Quantization#
The Arm Ethos-U delegate only supports the execution of quantized models. To quantize a model so that is supported by this delegate, the EthosUQuantizer should be used.
Currently, the symmetric int8 config defined by executorch.backends.arm.quantizer.arm_quantizer.get_symmetric_quantization_config is the main config available to use with the Ethos-U quantizer.
Supported Quantization Schemes#
The Arm Ethos-U delegate supports the following quantization schemes:
8-bit symmetric weights with 8-bit asymmetric activations (via the PT2E quantization flow).
Limited support for 16-bit quantization with 16-bit activations and 8-bit weights (a.k.a 16x8 quantization).
Limited support for 8-bit quantization with 8-bit activations and 4-bit weights (a.k.a. 8x4 quantization).
Partial quantization is supported by the quantizer, but non-quantized operators won’t be delegated to the Ethos-U backend.
Quantization API#
class EthosUQuantizer(compile_spec: 'EthosUCompileSpec', use_composable_quantizer: 'bool' = False) -> 'None'
Quantizer supported by the Arm Ethos-U backend.
.. warning::
Setting use_composable_quantizer=True enables an experimental API
surface that may change without notice.
Args:
compile_spec (EthosUCompileSpec): Backend compile specification for Ethos-U targets.

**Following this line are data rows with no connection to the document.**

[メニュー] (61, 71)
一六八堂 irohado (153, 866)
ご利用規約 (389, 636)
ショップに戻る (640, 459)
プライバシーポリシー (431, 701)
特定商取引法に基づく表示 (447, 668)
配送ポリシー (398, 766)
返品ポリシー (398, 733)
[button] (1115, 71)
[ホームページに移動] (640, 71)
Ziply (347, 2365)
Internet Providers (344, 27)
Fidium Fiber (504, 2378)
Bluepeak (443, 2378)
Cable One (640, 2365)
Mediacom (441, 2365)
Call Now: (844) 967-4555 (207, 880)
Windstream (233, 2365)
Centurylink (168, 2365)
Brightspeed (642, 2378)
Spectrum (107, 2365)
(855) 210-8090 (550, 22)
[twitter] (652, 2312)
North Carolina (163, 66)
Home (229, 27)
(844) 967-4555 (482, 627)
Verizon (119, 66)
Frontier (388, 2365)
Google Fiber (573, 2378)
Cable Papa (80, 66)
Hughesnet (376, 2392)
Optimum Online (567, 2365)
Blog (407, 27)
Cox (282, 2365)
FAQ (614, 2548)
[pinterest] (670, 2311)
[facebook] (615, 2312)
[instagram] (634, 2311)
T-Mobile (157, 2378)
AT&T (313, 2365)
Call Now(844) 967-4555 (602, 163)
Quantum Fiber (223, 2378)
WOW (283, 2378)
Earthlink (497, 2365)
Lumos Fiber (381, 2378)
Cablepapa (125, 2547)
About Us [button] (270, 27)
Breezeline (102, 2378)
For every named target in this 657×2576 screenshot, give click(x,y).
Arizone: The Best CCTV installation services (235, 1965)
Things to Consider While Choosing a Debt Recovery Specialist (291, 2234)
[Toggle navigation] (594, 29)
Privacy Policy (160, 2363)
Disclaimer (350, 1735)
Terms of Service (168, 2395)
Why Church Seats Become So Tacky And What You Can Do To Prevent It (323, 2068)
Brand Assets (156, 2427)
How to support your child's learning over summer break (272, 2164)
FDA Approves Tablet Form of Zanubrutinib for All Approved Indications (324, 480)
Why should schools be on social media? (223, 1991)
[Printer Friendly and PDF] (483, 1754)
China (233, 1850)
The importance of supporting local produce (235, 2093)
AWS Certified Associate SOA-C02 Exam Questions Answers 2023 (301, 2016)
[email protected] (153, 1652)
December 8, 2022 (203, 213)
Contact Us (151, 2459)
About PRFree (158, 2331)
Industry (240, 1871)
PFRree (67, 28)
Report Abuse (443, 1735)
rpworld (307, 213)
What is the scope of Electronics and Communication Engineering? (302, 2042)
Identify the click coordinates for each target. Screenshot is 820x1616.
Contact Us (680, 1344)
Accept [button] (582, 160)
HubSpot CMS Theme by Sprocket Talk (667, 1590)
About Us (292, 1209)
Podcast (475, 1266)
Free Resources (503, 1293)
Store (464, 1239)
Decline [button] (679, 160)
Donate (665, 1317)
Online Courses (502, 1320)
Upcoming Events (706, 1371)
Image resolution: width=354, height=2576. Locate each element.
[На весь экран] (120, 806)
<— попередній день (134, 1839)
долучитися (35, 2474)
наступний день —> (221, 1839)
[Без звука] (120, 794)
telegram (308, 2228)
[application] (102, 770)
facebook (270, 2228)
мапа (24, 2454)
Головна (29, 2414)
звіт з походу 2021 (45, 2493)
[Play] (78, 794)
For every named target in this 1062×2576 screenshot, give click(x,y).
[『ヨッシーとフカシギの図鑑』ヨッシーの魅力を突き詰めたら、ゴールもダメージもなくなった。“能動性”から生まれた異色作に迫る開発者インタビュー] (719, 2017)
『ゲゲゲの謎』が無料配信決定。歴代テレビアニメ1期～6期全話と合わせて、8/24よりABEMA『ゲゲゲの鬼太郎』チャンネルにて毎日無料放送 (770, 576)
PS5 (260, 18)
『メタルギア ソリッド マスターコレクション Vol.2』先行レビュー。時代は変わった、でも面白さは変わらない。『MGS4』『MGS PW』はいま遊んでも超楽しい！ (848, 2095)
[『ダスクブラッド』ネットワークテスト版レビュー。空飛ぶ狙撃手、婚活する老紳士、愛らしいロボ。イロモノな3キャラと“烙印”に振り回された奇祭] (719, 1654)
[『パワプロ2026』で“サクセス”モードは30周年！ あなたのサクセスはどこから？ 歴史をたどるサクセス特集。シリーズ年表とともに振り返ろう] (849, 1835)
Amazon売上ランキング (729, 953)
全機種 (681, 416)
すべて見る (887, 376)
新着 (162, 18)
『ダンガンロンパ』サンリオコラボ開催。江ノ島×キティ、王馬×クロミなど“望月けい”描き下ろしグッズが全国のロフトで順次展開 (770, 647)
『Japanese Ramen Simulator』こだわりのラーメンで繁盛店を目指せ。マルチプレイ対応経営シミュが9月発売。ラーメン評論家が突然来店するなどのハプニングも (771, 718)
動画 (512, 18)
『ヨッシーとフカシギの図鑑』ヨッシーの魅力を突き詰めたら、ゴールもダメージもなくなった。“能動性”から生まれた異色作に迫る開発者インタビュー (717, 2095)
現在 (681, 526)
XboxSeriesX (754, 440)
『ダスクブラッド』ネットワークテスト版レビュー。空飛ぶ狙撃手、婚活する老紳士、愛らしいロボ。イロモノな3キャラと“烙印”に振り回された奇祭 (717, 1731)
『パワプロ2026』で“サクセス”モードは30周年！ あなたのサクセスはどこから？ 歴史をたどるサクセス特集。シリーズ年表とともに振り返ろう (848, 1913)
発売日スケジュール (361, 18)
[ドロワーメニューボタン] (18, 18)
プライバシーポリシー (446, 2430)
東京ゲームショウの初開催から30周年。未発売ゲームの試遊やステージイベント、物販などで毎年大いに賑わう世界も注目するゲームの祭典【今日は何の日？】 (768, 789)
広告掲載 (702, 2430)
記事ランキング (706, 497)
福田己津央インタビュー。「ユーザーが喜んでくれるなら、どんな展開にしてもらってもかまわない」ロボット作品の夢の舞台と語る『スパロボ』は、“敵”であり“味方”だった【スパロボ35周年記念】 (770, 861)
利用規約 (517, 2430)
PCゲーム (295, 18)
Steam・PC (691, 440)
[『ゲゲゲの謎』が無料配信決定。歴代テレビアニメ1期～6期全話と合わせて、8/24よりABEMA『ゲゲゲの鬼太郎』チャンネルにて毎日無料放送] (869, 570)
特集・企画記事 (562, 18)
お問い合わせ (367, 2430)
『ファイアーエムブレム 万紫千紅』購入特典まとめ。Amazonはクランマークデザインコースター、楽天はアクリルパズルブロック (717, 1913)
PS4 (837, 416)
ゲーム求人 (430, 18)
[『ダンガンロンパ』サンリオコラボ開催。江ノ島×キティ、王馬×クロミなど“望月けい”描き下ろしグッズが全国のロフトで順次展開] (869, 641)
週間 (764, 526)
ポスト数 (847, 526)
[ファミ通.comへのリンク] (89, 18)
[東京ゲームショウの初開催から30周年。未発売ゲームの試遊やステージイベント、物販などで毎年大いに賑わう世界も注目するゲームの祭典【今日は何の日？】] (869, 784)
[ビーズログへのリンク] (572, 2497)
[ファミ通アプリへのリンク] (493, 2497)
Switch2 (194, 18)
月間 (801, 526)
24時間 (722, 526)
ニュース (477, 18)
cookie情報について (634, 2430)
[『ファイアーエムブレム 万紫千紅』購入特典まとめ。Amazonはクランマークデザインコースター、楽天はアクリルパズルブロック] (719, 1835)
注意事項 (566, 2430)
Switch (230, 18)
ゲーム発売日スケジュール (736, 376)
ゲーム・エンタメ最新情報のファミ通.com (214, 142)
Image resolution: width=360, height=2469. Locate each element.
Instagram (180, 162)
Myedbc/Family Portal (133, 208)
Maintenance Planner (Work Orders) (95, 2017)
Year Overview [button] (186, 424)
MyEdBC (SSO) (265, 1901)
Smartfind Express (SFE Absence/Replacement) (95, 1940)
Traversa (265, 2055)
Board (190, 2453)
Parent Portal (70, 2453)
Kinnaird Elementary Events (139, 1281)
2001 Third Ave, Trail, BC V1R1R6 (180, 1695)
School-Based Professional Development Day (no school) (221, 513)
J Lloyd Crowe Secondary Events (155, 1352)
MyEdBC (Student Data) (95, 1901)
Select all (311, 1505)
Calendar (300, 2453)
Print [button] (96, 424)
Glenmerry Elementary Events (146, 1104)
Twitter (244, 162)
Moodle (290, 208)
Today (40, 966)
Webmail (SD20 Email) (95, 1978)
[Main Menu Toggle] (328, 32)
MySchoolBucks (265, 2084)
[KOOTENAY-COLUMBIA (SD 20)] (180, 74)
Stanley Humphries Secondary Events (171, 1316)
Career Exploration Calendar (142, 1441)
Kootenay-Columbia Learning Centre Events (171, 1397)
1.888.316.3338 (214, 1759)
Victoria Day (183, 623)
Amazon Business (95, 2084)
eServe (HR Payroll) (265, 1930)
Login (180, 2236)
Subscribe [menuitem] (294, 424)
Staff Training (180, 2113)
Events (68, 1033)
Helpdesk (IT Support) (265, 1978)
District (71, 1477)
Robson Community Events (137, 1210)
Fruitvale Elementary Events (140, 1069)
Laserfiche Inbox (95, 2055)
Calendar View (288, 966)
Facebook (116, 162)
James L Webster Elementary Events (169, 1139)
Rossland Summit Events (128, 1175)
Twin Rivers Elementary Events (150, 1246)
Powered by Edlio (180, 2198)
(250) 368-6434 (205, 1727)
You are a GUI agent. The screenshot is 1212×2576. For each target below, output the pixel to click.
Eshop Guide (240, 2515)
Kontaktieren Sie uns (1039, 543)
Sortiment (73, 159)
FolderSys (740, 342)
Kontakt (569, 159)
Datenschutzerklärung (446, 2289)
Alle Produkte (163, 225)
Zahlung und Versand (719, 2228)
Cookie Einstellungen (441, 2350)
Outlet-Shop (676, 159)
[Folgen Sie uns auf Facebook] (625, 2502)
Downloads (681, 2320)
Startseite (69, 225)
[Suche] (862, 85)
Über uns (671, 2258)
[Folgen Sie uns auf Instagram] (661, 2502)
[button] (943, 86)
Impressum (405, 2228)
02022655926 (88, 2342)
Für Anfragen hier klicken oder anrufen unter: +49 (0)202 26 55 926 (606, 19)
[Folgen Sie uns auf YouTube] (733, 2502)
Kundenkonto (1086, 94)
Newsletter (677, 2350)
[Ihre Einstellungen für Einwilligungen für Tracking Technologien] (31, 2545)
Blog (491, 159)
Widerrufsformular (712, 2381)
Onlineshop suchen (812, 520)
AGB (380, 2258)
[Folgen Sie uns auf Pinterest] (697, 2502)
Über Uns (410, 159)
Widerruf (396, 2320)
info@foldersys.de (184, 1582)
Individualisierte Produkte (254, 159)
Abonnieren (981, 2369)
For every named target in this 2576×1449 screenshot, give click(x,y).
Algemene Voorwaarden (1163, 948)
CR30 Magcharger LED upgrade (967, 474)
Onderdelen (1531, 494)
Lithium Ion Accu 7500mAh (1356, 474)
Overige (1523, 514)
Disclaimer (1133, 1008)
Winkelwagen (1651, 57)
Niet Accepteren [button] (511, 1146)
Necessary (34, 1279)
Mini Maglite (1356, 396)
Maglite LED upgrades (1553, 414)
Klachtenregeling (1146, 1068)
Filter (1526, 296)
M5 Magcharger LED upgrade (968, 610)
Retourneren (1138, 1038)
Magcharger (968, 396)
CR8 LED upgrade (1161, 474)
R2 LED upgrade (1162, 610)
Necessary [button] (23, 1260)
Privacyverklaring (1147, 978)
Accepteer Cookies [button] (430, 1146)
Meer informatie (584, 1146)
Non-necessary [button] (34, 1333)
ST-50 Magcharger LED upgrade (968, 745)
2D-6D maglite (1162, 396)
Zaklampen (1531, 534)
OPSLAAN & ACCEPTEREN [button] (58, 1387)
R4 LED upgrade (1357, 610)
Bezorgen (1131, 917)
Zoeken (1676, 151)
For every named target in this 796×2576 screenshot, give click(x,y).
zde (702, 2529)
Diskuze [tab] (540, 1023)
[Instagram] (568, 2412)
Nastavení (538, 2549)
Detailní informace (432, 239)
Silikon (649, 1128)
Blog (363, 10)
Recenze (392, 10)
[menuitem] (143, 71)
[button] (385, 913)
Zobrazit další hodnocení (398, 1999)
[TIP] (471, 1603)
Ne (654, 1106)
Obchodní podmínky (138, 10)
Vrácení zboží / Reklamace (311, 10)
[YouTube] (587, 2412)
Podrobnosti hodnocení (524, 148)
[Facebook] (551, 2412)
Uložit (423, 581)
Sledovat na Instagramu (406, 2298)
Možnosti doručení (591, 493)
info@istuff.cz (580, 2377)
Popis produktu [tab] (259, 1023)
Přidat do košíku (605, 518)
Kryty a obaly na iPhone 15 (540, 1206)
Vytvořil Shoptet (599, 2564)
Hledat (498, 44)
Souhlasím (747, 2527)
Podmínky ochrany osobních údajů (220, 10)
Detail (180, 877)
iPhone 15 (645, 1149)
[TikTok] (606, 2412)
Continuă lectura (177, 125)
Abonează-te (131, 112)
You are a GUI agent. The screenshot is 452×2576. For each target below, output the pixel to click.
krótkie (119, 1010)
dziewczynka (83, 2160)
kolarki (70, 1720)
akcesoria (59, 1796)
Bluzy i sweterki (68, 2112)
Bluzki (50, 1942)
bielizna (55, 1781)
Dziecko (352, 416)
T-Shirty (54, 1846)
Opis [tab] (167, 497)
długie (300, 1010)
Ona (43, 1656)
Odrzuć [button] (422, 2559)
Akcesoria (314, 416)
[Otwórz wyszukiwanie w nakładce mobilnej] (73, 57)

use_composable_quantizer (bool): Whether to use the composable quantizer implementation. See https://github.com/pytorch/executorch/issues/17701” for details.
def EthosUQuantizer.add_quantizer(self, quantizer: 'Quantizer') -> 'TOSAQuantizer':
Insert a quantizer with highest precedence.
def EthosUQuantizer.set_global(self, quantization_config: 'Optional[QuantizationConfig]') -> 'TOSAQuantizer':
Set quantization_config for submodules not matched by other filters.
Args:
quantization_config (Optional[QuantizationConfig]): Configuration to apply to modules that are not captured by name or type filters.
Noneindicates no quantization.
def EthosUQuantizer.set_io(self, quantization_config: 'Optional[QuantizationConfig]') -> 'TOSAQuantizer':
Set quantization_config for input and output nodes.
Args:
quantization_config (Optional[QuantizationConfig]): Configuration describing activation quantization for model inputs and outputs.
Noneindicates no quantization.
def EthosUQuantizer.set_module_name(self, module_name: 'str', quantization_config: 'Optional[QuantizationConfig]') -> 'TOSAQuantizer':
Set quantization_config for submodules with a given module name.
For example, calling set_module_name(“blocks.sub”) quantizes supported patterns for that submodule with the provided quantization_config.
Args:
module_name (str): Fully qualified module name to configure.
quantization_config (Optional[QuantizationConfig]): Configuration applied to the named submodule.
Noneindicates no quantization.
def EthosUQuantizer.set_module_type(self, module_type: 'Callable', quantization_config: 'Optional[QuantizationConfig]') -> 'TOSAQuantizer':
Set quantization_config for submodules with a given module type.
For example, calling set_module_type(Softmax) quantizes supported patterns in each Softmax instance with the provided quantization_config.
Args:
module_type (Callable): Type whose submodules should use the provided quantization configuration.
quantization_config (Optional[QuantizationConfig]): Configuration to apply to submodules of the given type.
Noneindicates no quantization.
def EthosUQuantizer.set_node_finder(self, quantization_config: 'Optional[QuantizationConfig]', node_finder: 'NodeFinder') -> 'TOSAQuantizer':
Set quantization_config for nodes matched by a custom NodeFinder.
Args:
quantization_config (Optional[QuantizationConfig]): Configuration describing quantization settings for nodes matched by the provided NodeFinder.
Noneindicates no quantization.
def EthosUQuantizer.set_node_name(self, node_name: 'str', quantization_config: 'Optional[QuantizationConfig]') -> 'TOSAQuantizer':
Set quantization config for a specific node name.
def EthosUQuantizer.set_node_target(self, node_target: 'OpOverload', quantization_config: 'Optional[QuantizationConfig]') -> 'TOSAQuantizer':
Set quantization config for a specific operator target.
def EthosUQuantizer.transform_for_annotation(self, model: 'GraphModule') -> 'GraphModule':
Transform the graph to prepare it for quantization annotation.
Decomposes all operators where required to get correct quantization parameters.
Args:
model (GraphModule): Model whose graph will be transformed.
Returns:
GraphModule: Transformed model prepared for annotation.